▶ INFORMATION:
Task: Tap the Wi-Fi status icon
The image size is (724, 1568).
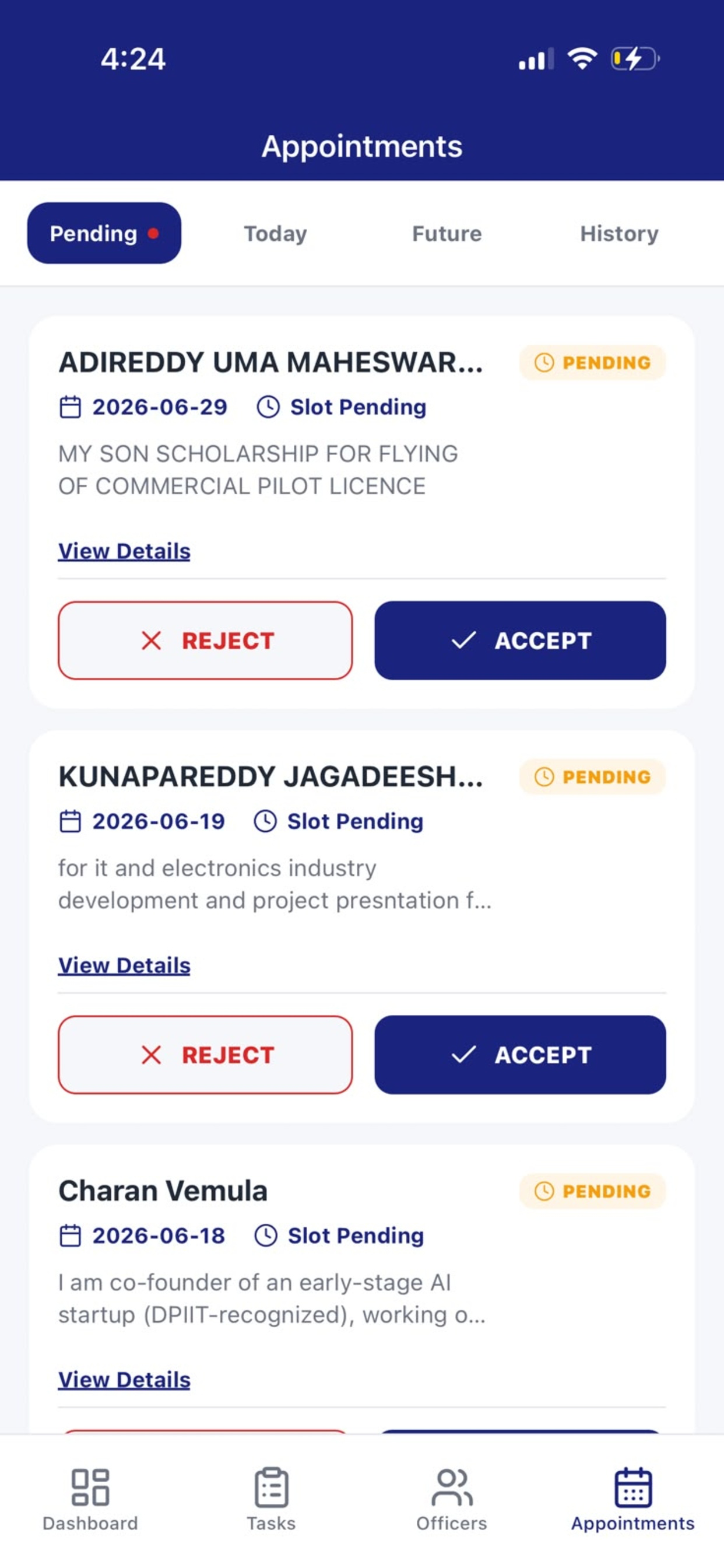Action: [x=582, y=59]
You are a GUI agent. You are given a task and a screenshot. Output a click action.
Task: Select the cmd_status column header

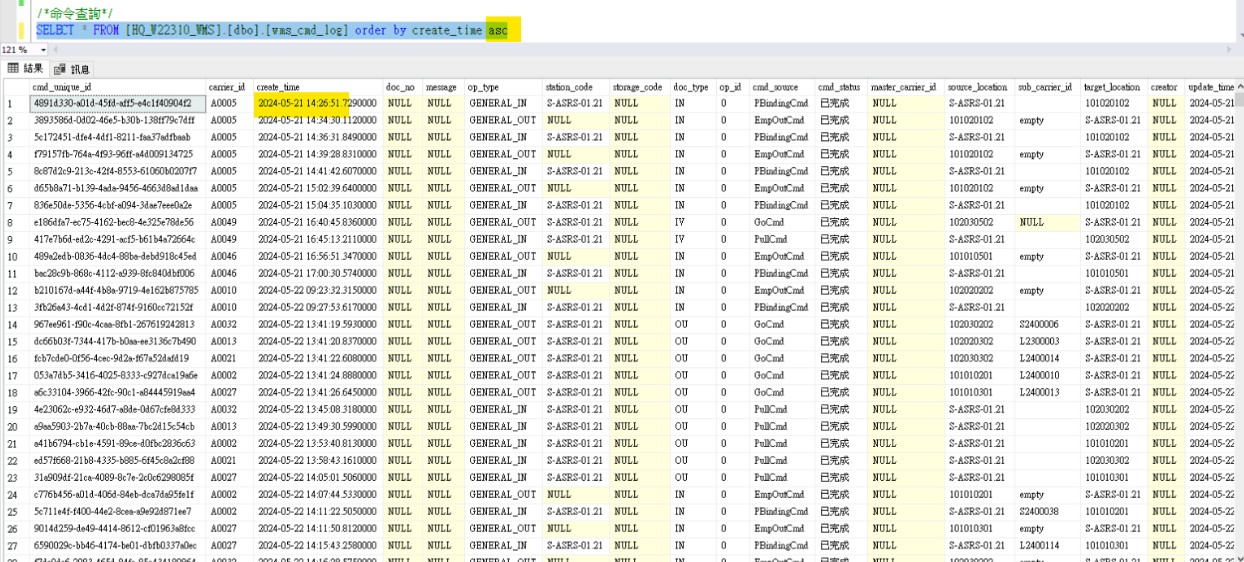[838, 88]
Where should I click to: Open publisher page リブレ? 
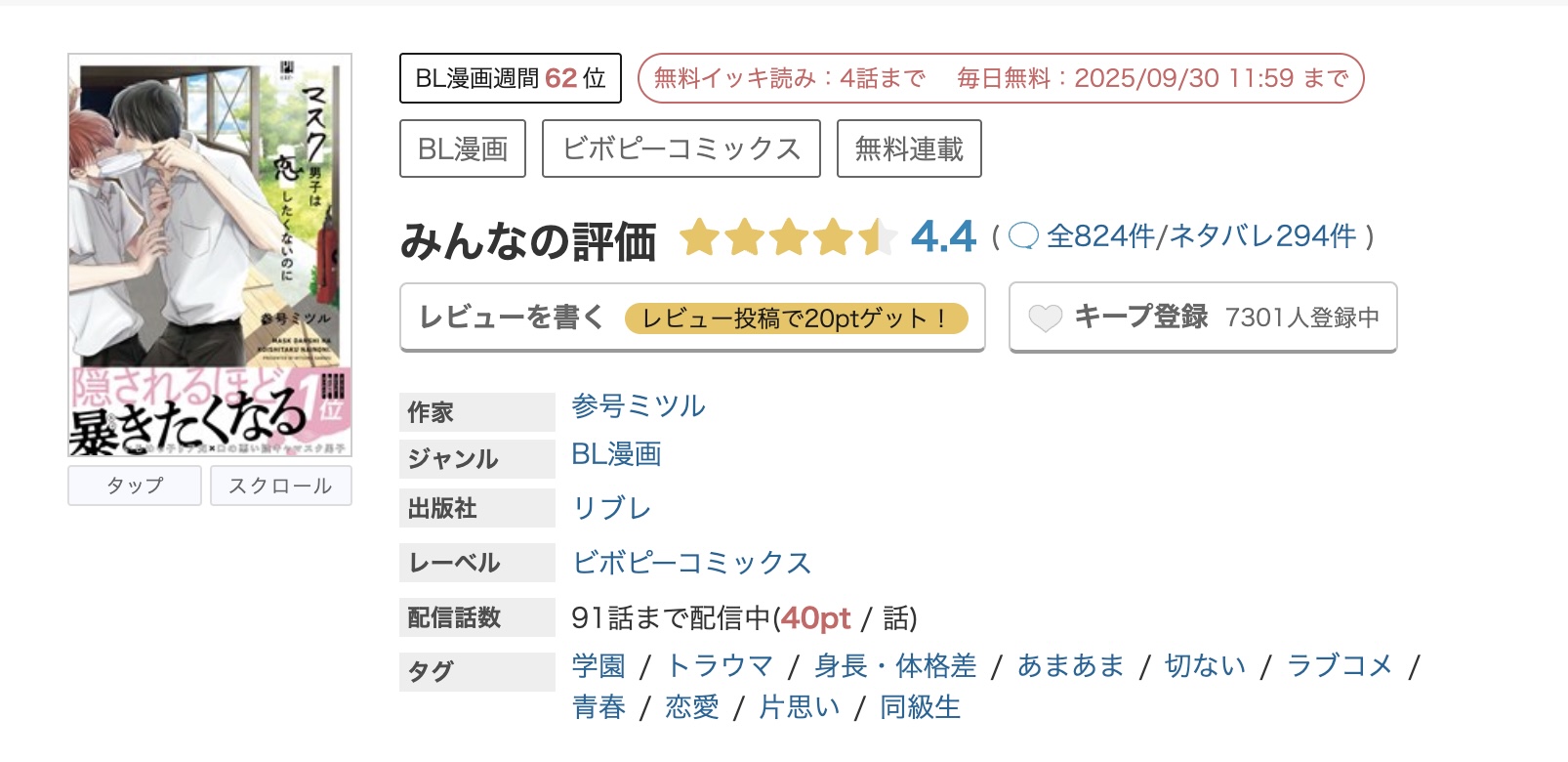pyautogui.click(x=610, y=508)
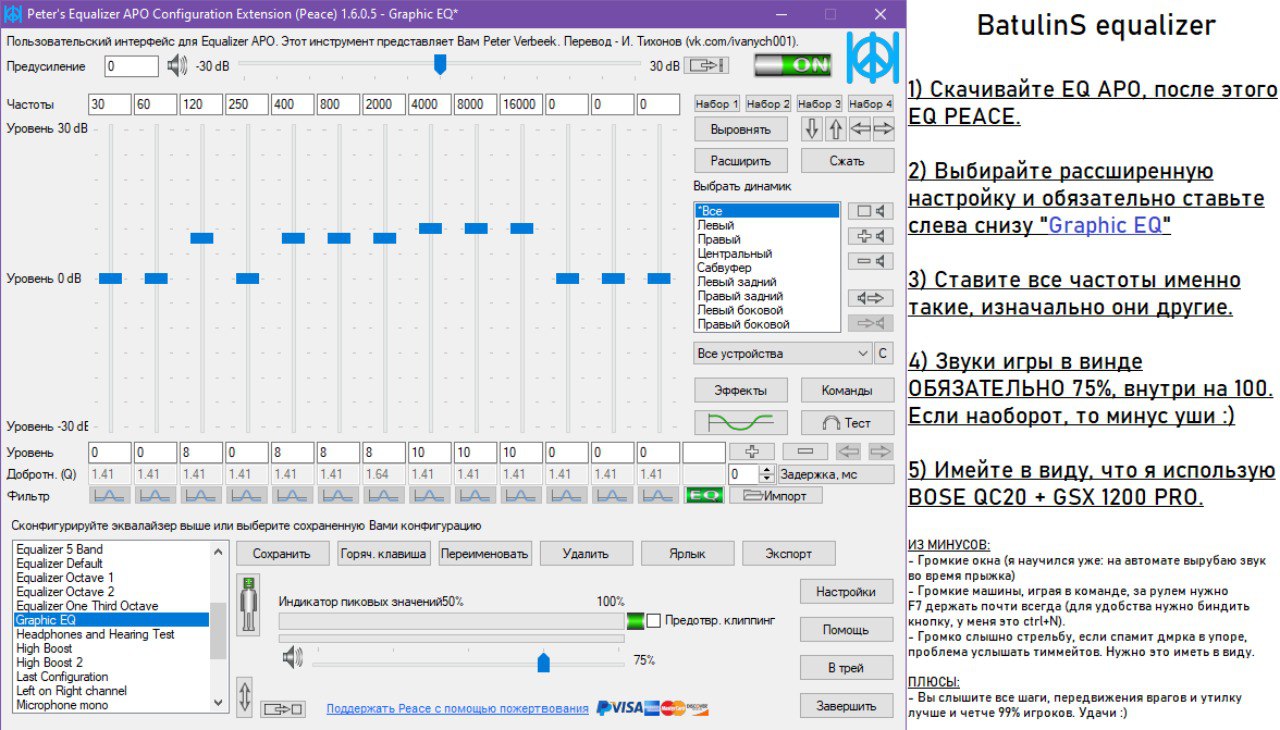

▶ DIRECTIONS:
Give again, unchanged, only the lines from the line containing "Task: Select the cmd_status column header" to the last line of the records above. Pictures do not belong in the copy.

▶ FINISHED TASK:
Task: Select the cmd_status column header

[838, 88]
Where should I click to: Open publisher page リブレ? 
pyautogui.click(x=610, y=508)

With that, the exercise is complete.